What is needed is an exact reproduction of the lines in the records below, starting at the line with "Click the black Start with color swatch" and ending at the line with "the user icon", both included, and nothing else; pictures stay out.

→ **SUPPLIED RECORDS**:
* * *
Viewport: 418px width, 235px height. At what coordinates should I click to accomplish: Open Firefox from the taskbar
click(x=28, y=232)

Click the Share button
* * *
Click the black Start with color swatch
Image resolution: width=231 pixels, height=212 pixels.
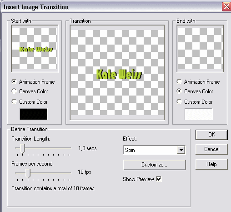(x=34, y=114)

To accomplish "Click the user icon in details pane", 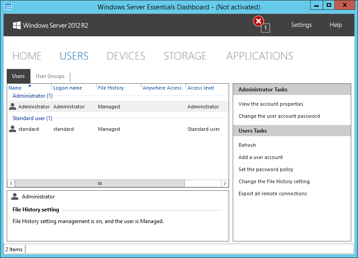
* * *
→ **ANSWER BELOW**:
Click the black Start with color swatch
Image resolution: width=231 pixels, height=212 pixels.
(x=34, y=114)

To accomplish "Click the user icon in details pane", 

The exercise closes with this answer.